Along with our reading in Proverbs 31-Ecclesiastes 2; Luke 14:1-11; Philemon 1-7 & Psalm 119:81-88, we have Proverbs 11. And verse one is deceptively profound. It begins a chapter with the theme of valuing – weighing things correctly. The essence of justice.

I’m Reid Ferguson, and justice is our focus today on Through the Word in 2020.

Over rating and under rating are both acts of deception. We easily over emphasize and add spin when we want things to be seen a certain way. Positively or negatively. Entire industries are built on it. Ad Agencies, Public Relations and even news outlets all want to tell their stories with their spin. Politics seems founded on it. Glorify your side, and demonize the other. No matter what. And then, more personally, fear of people and desire for being viewed a certain way can result in exaggerations and minimizations to suit the hour in our personal relations.

These false balances are an abomination to the Lord.

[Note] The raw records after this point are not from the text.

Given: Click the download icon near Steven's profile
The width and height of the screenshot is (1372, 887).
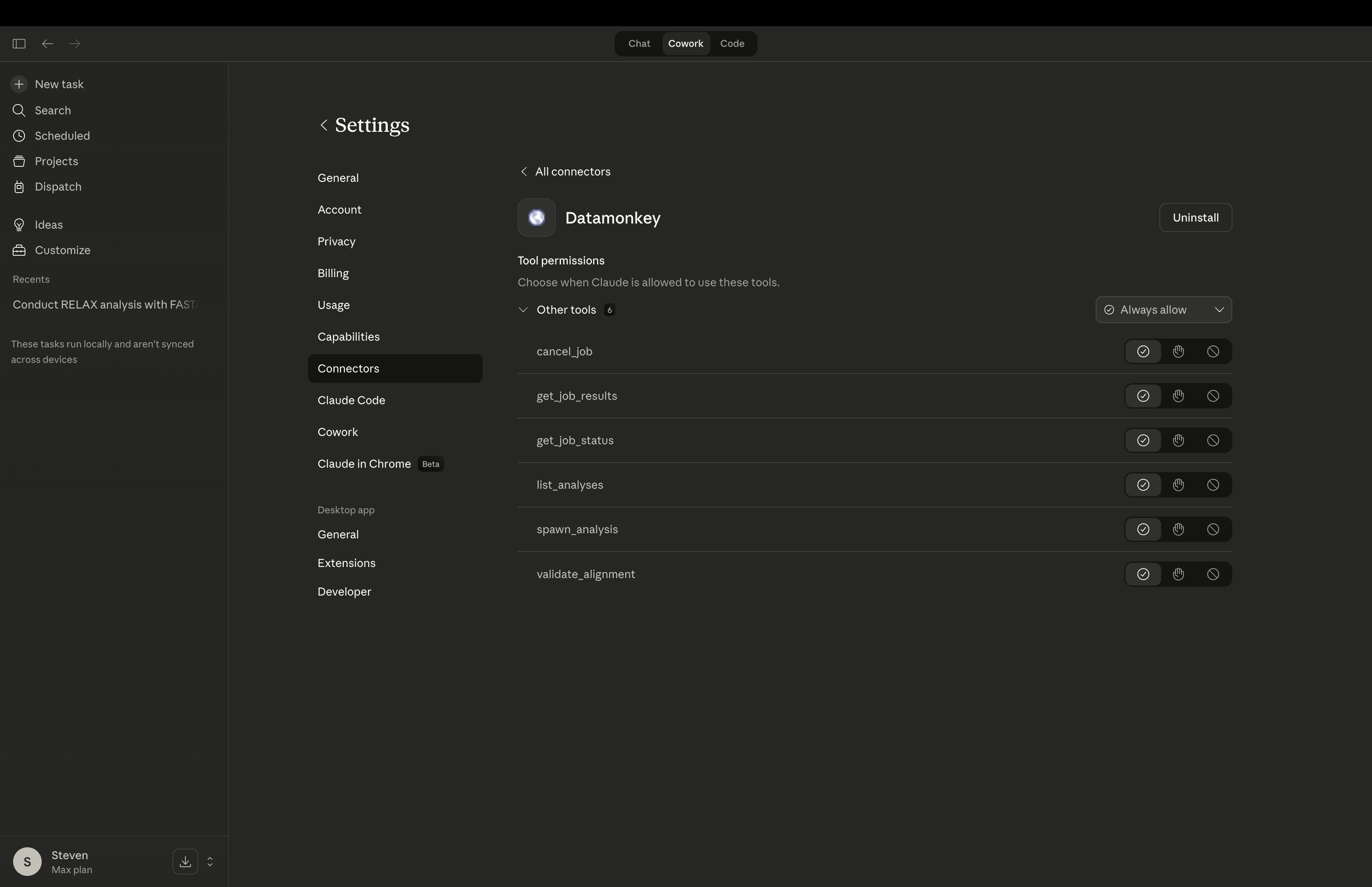Looking at the screenshot, I should (185, 861).
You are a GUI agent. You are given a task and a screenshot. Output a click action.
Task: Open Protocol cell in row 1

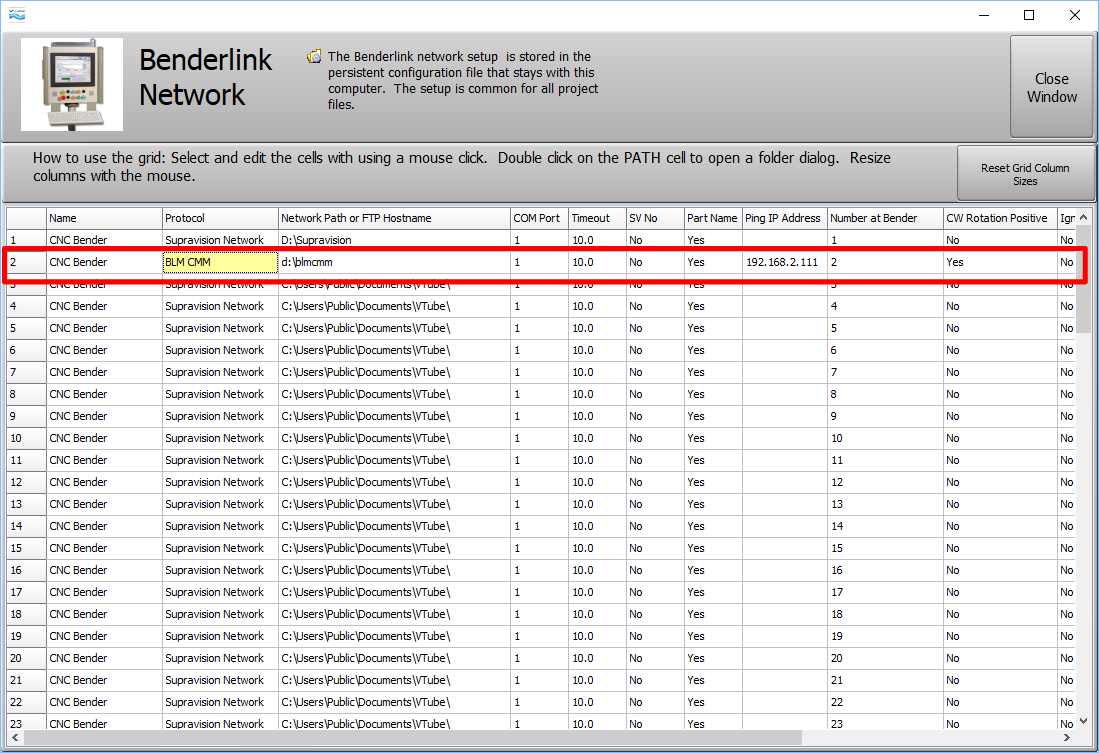click(x=220, y=240)
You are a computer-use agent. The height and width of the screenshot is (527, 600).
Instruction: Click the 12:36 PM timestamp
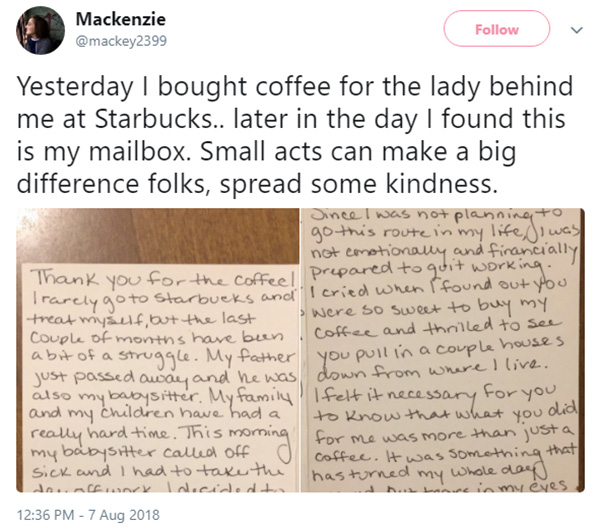coord(46,515)
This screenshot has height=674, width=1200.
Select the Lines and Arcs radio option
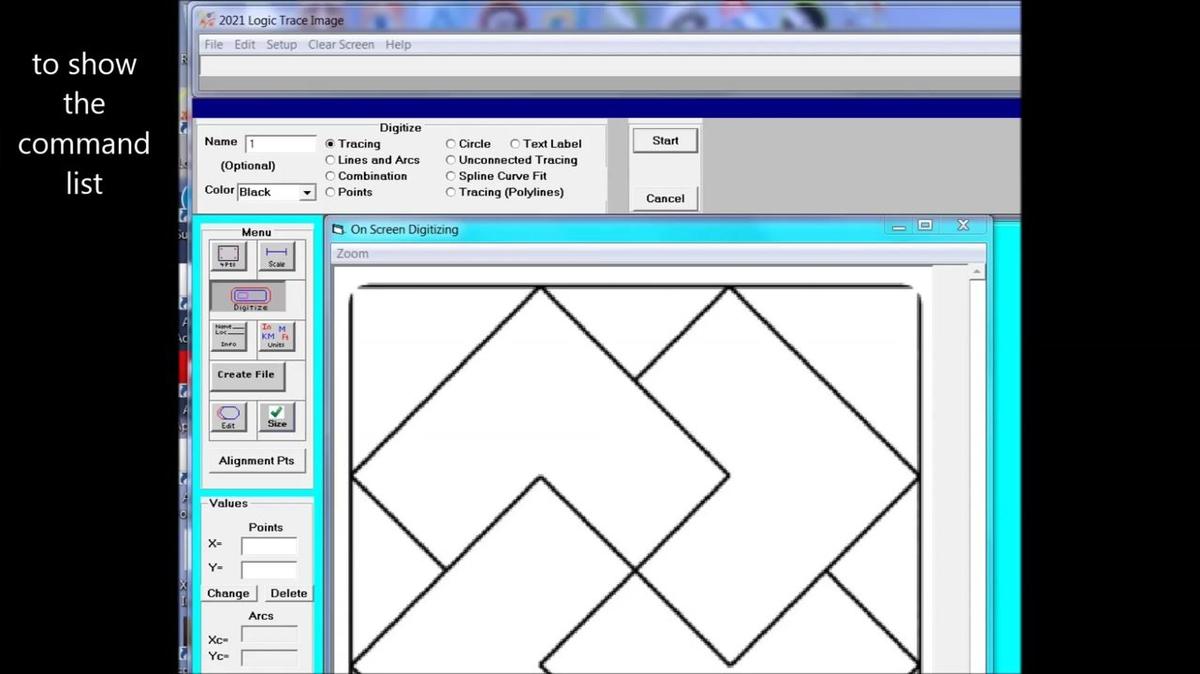pyautogui.click(x=331, y=160)
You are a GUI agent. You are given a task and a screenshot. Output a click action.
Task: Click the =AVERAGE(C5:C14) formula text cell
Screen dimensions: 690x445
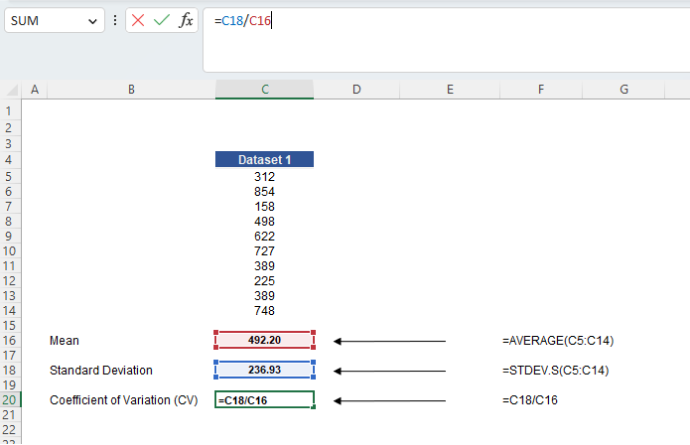click(x=557, y=341)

But we need to get to the bottom of how to understand true justice. And it begins by understanding this: Justice and even-handedness are attributes of God mankind is meant to display.

In John 10:34 where Jesus cites Ps. 82 He notes that the Law says “you are gods” in the context of Israel’s leadership having perverted justice while being the recipients of God’s Law. We are meant to be His vice-regents here. And nowhere is that more manifest than in judging right and wrong, based upon God’s own just nature communicated in the rights and wrongs He delineates. Whenever people pervert justice, we openly and graphically deny God. This is true for those apart from Christ – and especially true for those who own Him. Christians above all ought to be concerned with miscarriages of justice in our society – and even more within the Church.

Nowhere is this seen more powerfully than in the Cross. For Jesus’ crucifixion is as much a matter of justice as it is of grace. The two are married at Calvary.

When we are inequitable in our dealings with others, we violate His image drastically. But worse is when we preach a Cross which was not a place where God’s just wrath was poured out and justice satisfied. Then, we deny His just nature. And when we preach a Cross without forgiveness freely offered on the basis of it, we deny His mercy and grace too.

How cautious Christians ought to be in dealing with people justly, fairly and equitably. The Gospel is at stake. A false balance, not trading and dealing in equity with all, is an affront to who God is in His very nature. And how He delights for His children to make Him known to the world in how we deal with one another. Those who are sharp in their dealings – so that they want something for nothing – to gain unfairly over another, deny Him for our 30 pieces of silver.

Honor Christ by honoring the justice and grace of the Cross by being people of equity and a just balance.

Think on that today beloved.

God willing, we’ll be back tomorrow.